▶ What to do
Quote exactly the rows that open with the line containing "This screenshot has width=790, height=307." and close with the line containing "click(296, 261)", both lines included.

※

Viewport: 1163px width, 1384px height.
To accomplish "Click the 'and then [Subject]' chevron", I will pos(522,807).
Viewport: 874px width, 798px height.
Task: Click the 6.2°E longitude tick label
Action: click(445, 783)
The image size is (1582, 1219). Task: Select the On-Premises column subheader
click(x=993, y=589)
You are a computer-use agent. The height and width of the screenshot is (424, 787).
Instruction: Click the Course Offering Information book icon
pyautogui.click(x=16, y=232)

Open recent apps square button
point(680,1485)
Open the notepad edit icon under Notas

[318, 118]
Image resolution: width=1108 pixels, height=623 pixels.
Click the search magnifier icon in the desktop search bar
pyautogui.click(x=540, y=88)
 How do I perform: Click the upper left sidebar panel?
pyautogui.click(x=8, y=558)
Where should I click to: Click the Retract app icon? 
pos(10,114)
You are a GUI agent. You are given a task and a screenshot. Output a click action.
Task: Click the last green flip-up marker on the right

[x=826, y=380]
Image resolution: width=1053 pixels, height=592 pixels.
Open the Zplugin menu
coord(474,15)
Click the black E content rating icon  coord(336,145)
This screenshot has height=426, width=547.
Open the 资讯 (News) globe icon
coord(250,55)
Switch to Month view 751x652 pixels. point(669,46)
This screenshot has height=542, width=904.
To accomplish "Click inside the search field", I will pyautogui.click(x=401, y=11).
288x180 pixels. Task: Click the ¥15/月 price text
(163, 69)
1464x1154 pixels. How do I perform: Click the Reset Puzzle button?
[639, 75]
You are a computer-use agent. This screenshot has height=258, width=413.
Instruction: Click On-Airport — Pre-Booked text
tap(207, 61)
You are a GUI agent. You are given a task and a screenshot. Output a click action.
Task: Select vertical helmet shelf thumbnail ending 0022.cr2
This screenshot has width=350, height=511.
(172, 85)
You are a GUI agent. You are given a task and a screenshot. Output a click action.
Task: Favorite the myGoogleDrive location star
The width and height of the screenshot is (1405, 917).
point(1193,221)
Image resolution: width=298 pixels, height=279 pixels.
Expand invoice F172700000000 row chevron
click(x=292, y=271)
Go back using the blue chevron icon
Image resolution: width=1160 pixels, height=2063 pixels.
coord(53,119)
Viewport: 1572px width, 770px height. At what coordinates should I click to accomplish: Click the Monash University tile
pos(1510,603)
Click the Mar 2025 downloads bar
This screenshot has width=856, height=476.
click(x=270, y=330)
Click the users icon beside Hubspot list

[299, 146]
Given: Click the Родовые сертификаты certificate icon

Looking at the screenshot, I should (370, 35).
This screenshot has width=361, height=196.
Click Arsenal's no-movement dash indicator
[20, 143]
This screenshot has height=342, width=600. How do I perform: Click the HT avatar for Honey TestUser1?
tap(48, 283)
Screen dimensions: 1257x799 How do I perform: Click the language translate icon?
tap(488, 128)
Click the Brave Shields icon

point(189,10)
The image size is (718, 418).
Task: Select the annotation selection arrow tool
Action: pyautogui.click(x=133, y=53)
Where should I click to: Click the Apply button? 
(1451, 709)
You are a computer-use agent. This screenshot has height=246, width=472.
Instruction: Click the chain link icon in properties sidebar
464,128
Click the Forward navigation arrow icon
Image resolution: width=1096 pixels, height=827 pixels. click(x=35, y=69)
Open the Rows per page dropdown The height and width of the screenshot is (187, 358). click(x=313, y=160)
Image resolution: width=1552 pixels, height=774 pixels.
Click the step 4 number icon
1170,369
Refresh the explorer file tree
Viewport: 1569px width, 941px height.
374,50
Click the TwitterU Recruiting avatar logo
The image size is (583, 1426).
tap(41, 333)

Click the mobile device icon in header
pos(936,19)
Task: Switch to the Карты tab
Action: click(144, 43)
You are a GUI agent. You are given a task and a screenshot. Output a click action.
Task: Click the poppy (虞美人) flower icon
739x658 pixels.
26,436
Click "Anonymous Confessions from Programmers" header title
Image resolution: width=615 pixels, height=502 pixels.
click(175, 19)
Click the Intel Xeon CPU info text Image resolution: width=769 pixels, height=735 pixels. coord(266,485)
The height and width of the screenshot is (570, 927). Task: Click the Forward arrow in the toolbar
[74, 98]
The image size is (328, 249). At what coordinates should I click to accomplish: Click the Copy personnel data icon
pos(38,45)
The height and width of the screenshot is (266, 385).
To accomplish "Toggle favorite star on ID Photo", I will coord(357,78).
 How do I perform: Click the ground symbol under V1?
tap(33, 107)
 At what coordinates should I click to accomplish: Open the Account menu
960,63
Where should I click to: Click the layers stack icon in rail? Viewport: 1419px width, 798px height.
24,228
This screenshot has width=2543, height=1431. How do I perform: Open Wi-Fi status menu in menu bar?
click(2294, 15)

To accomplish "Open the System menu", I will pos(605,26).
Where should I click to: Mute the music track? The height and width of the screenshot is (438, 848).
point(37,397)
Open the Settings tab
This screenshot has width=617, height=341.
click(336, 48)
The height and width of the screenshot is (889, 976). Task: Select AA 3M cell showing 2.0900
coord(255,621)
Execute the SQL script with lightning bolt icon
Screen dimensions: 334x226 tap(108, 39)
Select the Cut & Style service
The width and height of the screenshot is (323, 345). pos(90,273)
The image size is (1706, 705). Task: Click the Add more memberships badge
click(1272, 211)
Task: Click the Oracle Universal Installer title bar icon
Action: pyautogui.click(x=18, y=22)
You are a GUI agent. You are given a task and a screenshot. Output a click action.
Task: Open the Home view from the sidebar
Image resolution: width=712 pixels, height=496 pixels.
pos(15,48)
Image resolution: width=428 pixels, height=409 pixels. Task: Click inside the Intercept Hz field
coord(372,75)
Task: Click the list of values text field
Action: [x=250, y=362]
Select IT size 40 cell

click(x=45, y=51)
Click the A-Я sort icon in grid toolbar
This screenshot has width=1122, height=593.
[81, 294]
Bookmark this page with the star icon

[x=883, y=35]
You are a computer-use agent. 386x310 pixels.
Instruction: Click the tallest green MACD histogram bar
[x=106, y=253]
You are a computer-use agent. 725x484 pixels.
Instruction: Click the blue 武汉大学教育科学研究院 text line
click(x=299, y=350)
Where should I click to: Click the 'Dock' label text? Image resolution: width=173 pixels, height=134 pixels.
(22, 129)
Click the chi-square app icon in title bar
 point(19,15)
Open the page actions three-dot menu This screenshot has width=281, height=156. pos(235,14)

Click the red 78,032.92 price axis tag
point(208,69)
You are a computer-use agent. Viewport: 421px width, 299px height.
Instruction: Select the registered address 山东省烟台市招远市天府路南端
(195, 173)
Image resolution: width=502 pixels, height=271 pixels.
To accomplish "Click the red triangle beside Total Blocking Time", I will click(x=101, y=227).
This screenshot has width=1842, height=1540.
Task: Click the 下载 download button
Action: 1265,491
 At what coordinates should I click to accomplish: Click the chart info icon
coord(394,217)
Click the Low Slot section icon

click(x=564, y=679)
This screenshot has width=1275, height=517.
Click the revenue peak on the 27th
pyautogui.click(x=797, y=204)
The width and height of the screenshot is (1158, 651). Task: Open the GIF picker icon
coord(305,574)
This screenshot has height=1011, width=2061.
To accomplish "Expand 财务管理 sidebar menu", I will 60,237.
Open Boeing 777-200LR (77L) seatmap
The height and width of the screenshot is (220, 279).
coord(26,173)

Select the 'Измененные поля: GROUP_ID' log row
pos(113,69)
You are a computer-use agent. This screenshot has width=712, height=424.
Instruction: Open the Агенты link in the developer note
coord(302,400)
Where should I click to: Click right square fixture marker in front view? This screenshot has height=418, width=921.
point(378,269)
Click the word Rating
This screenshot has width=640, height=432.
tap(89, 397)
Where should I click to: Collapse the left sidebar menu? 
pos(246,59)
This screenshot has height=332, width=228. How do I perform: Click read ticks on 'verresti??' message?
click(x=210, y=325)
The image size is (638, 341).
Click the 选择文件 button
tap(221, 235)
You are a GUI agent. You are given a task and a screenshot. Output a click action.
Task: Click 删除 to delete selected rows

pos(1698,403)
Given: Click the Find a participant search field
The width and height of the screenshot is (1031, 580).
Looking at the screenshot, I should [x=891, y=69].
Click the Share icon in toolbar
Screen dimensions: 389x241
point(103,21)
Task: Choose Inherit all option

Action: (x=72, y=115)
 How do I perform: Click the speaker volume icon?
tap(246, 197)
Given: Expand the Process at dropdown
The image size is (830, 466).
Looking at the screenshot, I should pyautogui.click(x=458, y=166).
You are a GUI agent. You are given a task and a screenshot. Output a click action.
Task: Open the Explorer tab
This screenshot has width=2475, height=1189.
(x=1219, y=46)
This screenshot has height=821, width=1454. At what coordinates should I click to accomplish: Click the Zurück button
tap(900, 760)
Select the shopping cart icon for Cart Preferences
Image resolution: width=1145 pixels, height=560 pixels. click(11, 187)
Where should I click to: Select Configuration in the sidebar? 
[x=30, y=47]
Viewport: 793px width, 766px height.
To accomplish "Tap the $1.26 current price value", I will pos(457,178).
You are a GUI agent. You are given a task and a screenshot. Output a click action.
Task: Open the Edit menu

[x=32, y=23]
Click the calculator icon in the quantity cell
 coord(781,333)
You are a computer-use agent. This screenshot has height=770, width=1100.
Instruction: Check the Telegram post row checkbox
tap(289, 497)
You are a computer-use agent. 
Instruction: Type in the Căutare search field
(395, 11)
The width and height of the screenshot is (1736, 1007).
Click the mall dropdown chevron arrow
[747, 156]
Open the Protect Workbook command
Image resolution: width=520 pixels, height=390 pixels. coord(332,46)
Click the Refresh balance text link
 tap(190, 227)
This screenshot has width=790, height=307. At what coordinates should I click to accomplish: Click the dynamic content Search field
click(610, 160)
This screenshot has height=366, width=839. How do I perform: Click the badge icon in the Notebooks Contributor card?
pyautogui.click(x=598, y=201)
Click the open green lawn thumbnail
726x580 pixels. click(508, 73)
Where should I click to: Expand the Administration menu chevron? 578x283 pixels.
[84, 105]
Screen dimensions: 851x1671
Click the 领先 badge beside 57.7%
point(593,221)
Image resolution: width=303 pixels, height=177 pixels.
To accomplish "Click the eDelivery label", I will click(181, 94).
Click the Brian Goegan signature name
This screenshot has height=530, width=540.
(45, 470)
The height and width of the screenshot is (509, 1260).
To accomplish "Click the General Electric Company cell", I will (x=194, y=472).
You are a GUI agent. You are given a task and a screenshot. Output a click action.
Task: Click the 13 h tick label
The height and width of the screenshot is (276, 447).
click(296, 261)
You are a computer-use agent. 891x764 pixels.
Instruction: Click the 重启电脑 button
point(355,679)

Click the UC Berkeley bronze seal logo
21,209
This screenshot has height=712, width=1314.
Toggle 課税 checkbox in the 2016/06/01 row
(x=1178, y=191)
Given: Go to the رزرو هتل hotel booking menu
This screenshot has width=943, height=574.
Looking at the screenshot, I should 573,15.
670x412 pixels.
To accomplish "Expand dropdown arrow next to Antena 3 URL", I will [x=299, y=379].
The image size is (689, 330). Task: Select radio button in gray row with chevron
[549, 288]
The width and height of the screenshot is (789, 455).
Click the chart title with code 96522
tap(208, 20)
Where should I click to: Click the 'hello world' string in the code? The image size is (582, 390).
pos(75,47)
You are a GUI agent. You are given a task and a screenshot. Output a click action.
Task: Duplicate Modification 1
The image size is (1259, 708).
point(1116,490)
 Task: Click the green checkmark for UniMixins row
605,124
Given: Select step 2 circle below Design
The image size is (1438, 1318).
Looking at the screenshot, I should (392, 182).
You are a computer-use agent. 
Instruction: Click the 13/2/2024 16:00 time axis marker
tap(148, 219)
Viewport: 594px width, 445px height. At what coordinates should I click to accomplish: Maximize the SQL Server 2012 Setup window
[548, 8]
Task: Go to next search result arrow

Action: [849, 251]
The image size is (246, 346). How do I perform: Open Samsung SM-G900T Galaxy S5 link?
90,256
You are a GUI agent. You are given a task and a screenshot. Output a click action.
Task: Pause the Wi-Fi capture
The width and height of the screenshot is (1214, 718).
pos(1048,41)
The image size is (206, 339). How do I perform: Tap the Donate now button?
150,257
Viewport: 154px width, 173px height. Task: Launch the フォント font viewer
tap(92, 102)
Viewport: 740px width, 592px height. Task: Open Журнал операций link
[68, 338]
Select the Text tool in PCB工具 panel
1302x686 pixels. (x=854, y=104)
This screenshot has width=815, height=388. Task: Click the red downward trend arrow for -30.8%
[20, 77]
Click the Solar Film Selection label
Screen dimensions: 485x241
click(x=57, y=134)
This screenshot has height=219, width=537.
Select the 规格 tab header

※

▶ Answer to this problem
This screenshot has width=790, height=307. At what coordinates should I click to accomplish: Click the dynamic content Search field
click(610, 160)
This screenshot has height=366, width=839. How do I perform: Click the badge icon in the Notebooks Contributor card?
pyautogui.click(x=598, y=201)
Click the open green lawn thumbnail
726x580 pixels. click(508, 73)
Where should I click to: Expand the Administration menu chevron? 578x283 pixels.
[84, 105]
Screen dimensions: 851x1671
Click the 领先 badge beside 57.7%
point(593,221)
Image resolution: width=303 pixels, height=177 pixels.
To accomplish "Click the eDelivery label", I will click(181, 94).
Click the Brian Goegan signature name
This screenshot has height=530, width=540.
(45, 470)
The height and width of the screenshot is (509, 1260).
To accomplish "Click the General Electric Company cell", I will (x=194, y=472).
You are a GUI agent. You are given a task and a screenshot. Output a click action.
Task: Click the 13 h tick label
The height and width of the screenshot is (276, 447).
click(296, 261)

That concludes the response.